Biggest Disappointment 
I wasn't mad with anticipation for Christopher Nolan's The Dark Knight Rises (hell, I even wrote a blog post about it), but I was expecting something more than this. I knew the most probable outcome was that we weren't going to get something as good as The Dark Knight, but this? Not only did the movie fail to meet the expectations, it was actually a pretty terrible movie. The screenplay for this movie is without a doubt one of the worst screenplays of the year. With a ridiculously complicated plot, nonsensical plot developments and the whole ridiculous Marion Cotillard ark that doesn't any purpose whatsoever; this movie made me angry. And one more thing, (SPOILERS) could we stop making movies where someone survives an h-bomb explosion?

Film That Is Probably Better Than I Made It Looked in My Review 
For the most part, Ava DuVernay's Middle of Nowhere has pretty much been praised by critics all around. It didn't have the same effect on me, although I must say it could be that I didn't watch it under ideal circumstances. An early morning screening is hardly ideal for such a slow-paced movie (especially for someone who is not a morning person). Struggling to not fall asleep while watching the movie was only made worse by the fact that I received some terrible news right after the movie ended. These kind of things shouldn't interfere my critical reaction to films, but hey, we're all human, are we not? 

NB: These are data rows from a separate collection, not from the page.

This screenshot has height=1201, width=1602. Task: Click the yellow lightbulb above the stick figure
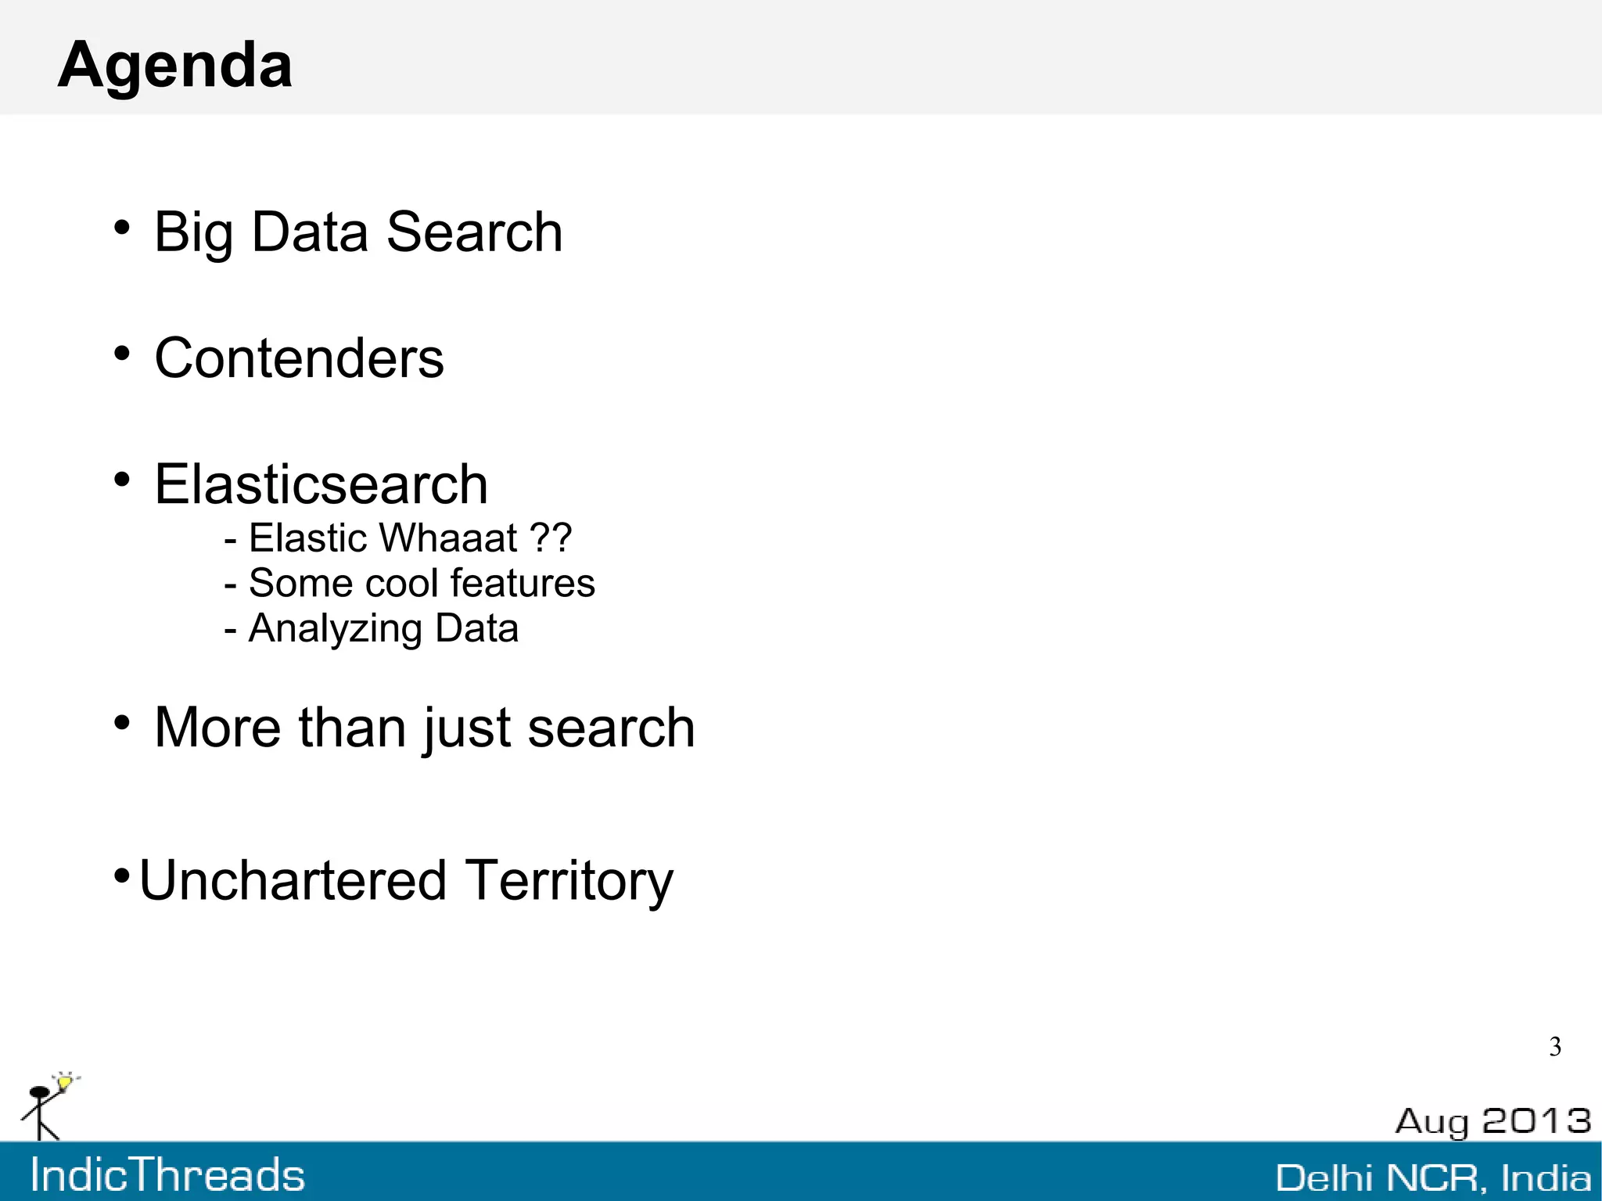point(65,1082)
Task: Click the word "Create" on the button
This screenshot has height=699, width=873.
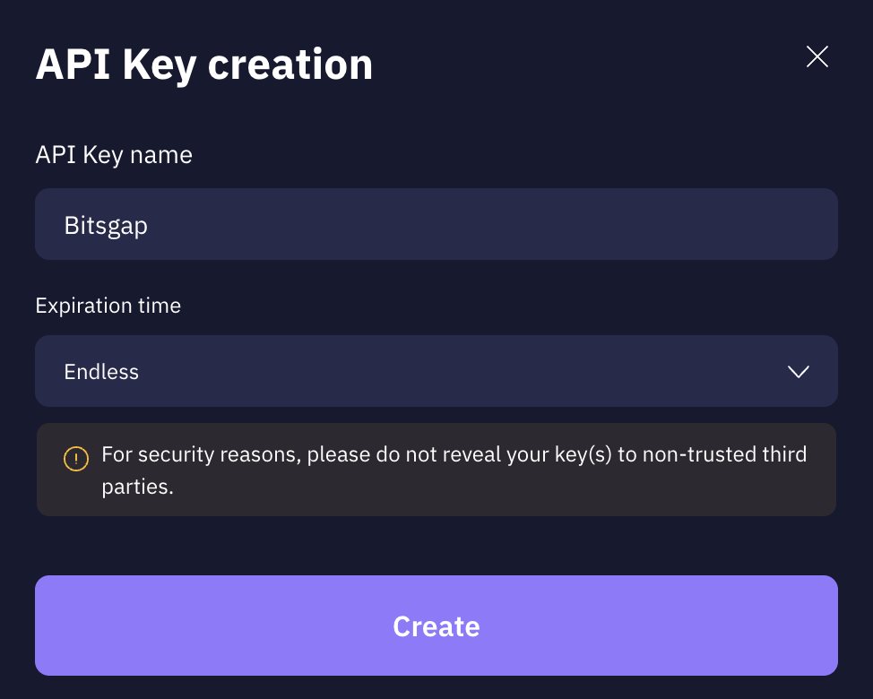Action: [437, 626]
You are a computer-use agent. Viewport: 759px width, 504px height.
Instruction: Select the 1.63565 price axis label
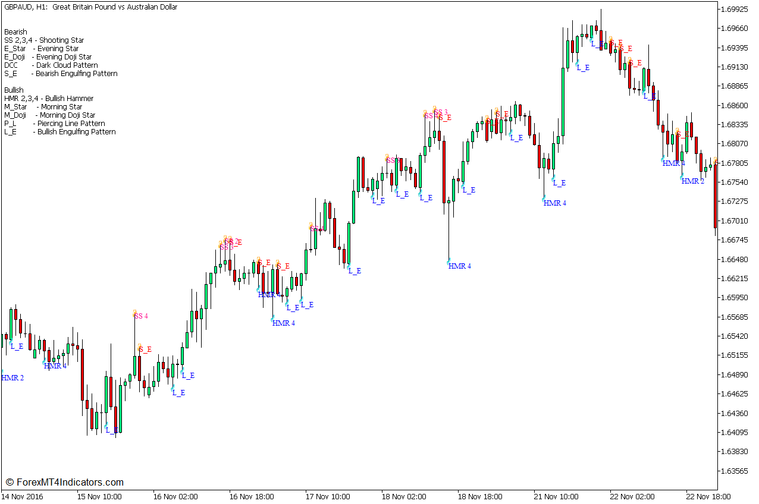(733, 471)
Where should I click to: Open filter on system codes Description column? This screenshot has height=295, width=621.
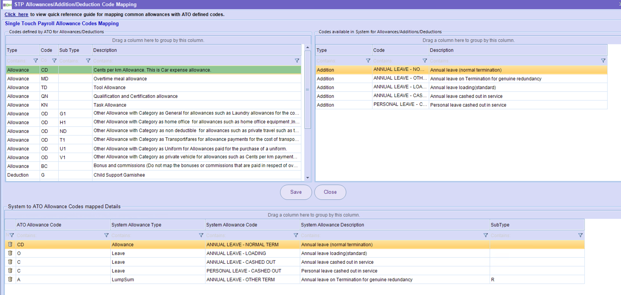[x=603, y=61]
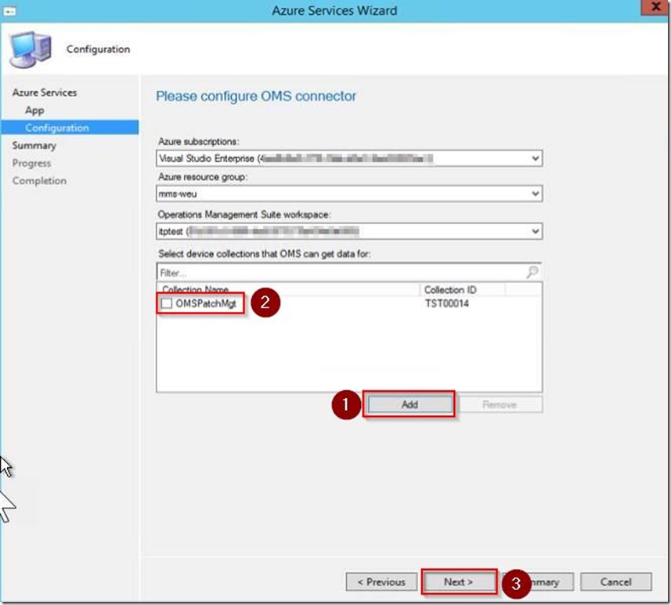Screen dimensions: 671x605
Task: Click the magnifier icon in Filter box
Action: click(x=532, y=273)
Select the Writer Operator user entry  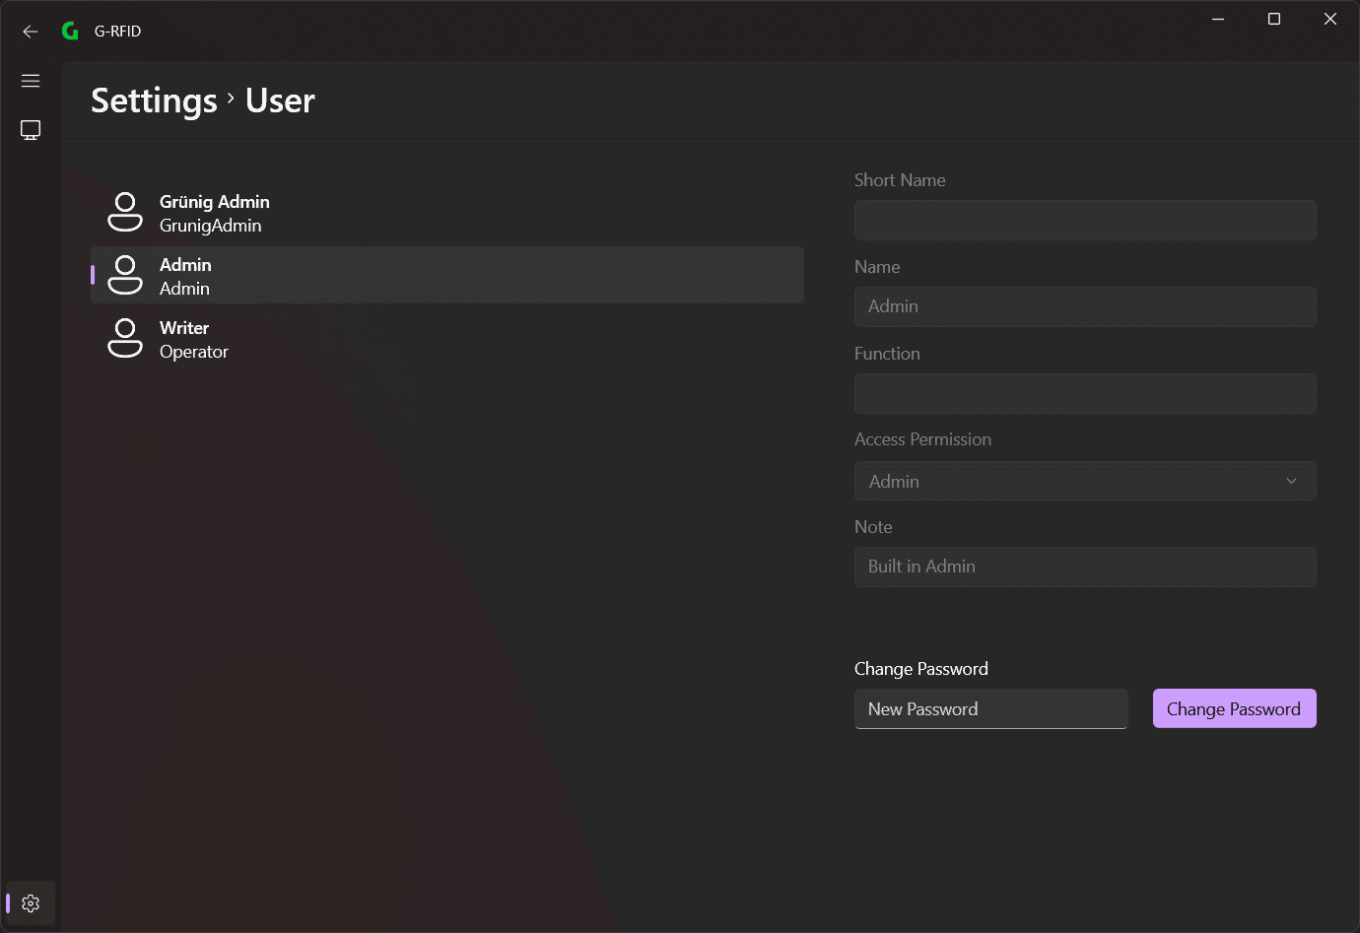[x=447, y=338]
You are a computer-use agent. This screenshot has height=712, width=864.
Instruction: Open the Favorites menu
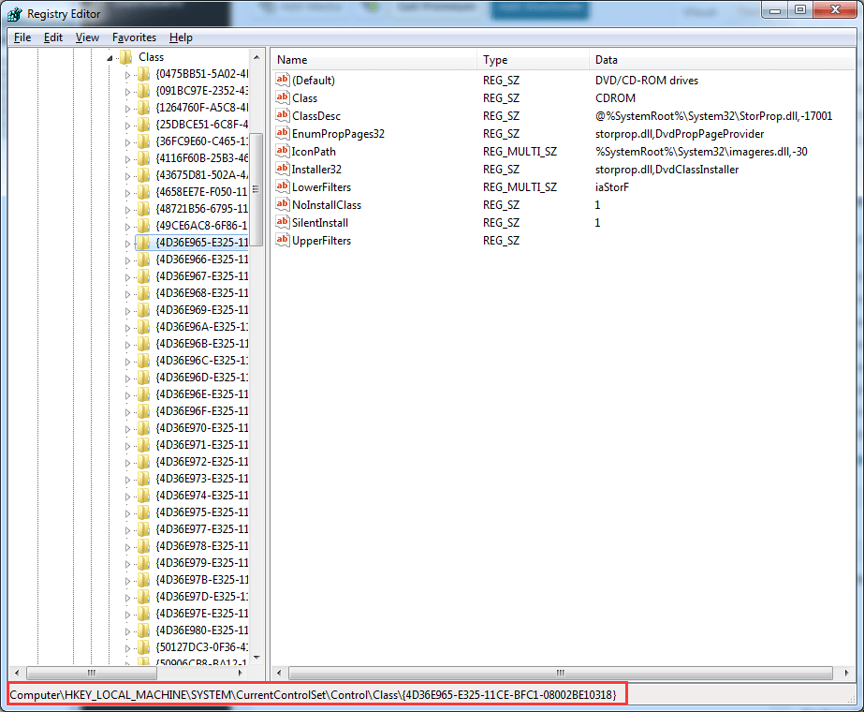(x=134, y=37)

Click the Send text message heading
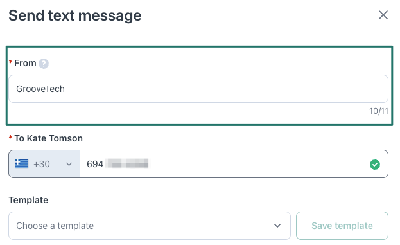[75, 15]
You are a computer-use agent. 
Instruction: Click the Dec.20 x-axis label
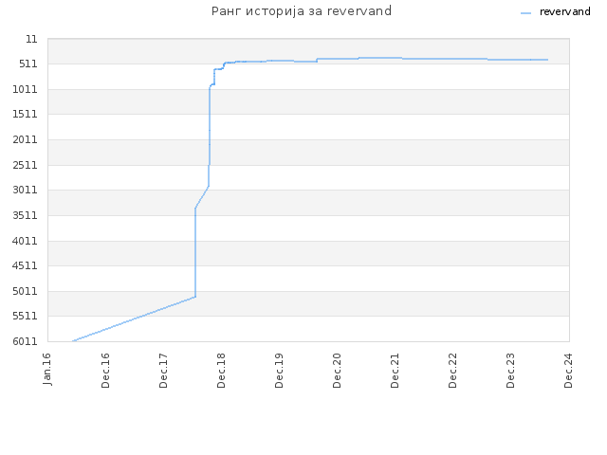(x=337, y=371)
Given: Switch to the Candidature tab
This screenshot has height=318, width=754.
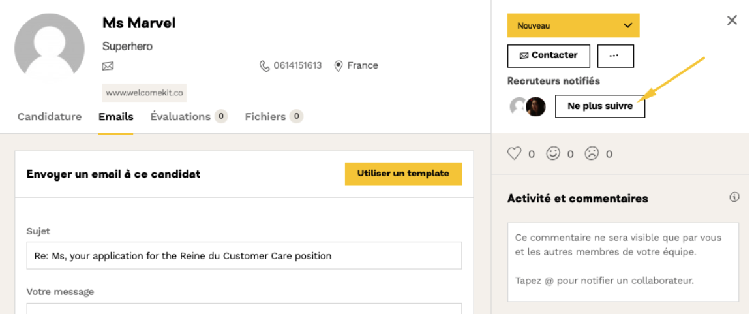Looking at the screenshot, I should tap(50, 117).
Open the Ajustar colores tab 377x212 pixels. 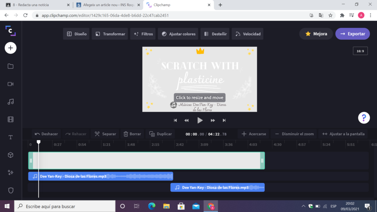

Film That Is Probably Worst Than I Made It Looked in My Review
It's not that I liked Cloud Atlas but think it is not a good movie. It's that I actually didn't like Cloud Atlas very much, but wrote a review that -reading back on it- makes it look like a pretty good film. I hope you can cut me some slack and understand that I can make such kind of mistakes on this newborn of a blog. I hope something like this doesn't happen in the future. You don't know how much time I've spent freaking out about having made Cloud Atlas look like a good film when I shouldn't have. So in this case, the title of this category shouldn't read "film that is probably worst.." I'm sure Cloud Atlas is way worse than I made it look in my review.